I find it difficult to comment on John Gillespie's Five Centuries of Keyboard Music without inclining toward superlatives. Here is a book that has been needed for decades. It should be in the library of every serious piano student, and it is an ideal textbook for courses in the literature of the keyboard.

Unaccountably there has never appeared in English a thoroughgoing discussion of keyboard literature from its beginnings. There has been no single volume that included an intelligent treatment of each succeeding period, together with some valid, though perhaps personal, judgments on artistic merit, and at the same time providing some concept of the gradual evolution of the keyboard art that would transcend the facile compartmentalizing usually found in discussions of the subject.

Yet no such study has appeared before. The Friskin-Freundlich Music For The Piano is a fairly complete catalogue of piano music, but little more. Comment is minimal and not particularly helpful. One must add that as a catalogue it is irreplaceable, for not even Gillespie offers a comparably complete listing of piano music, both good and bad. Ernest Hutcheson's The Literature of the Piano, on the other hand, is a series of delightfully personal essays on individual items of the literature, chosen and treated in frankly arbitrary fashion according to the author's honest but sometimes amusing preferences. Even Rudolph Ganz's attempt at completing Hutcheson, helpful though it is, does not greatly alter the book's original character.

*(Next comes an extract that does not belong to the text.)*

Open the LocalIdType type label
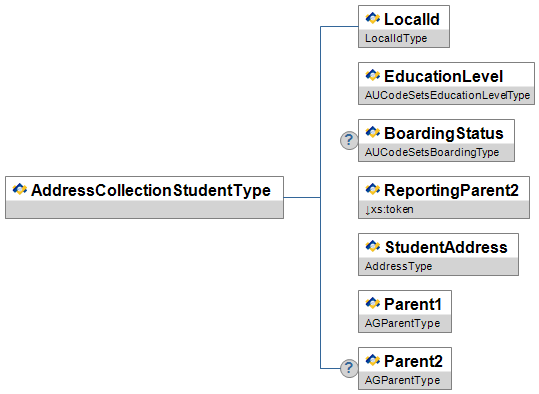 coord(396,38)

Here is something different. The coverage of the literature is most extensive including, as it does, reference to almost every keyboard composer who was significant and some who were not. Individual works are cited as representative and by and large practically the entire significant repertoire receives comment. The commentary itself is notable for excellent characterization and evaluation.

The compromise between completeness and perspective, surely the most difficult problem in a book of this type, has been solved with astonishing success. Mr. Gillespie's discussions of a composer's works make for pleasant reading, yet they are well documented and detailed. For specific publications mentioned, publisher's names are conveniently at hand in the footnotes. Each chapter has an extensive bibliography, and a glossary of musical terms makes the book more serviceable for the nonprofessional reader.

Mr. Gillespie wisely begins with a discussion of various keyboard instruments, including the mysterious Echiquier of the early fourteenth century. For the first time in a book of this scope, the significance of the mechanical characteristics of both harpsichord and clavichord and their influence on performance practice is properly related to the music of the Baroque. How much pseudo-authentic writing during the past thirty years might have been avoided had pianists and harpsichordists been more aware of the possibilities offered and the limitations imposed by the tangent and the jack!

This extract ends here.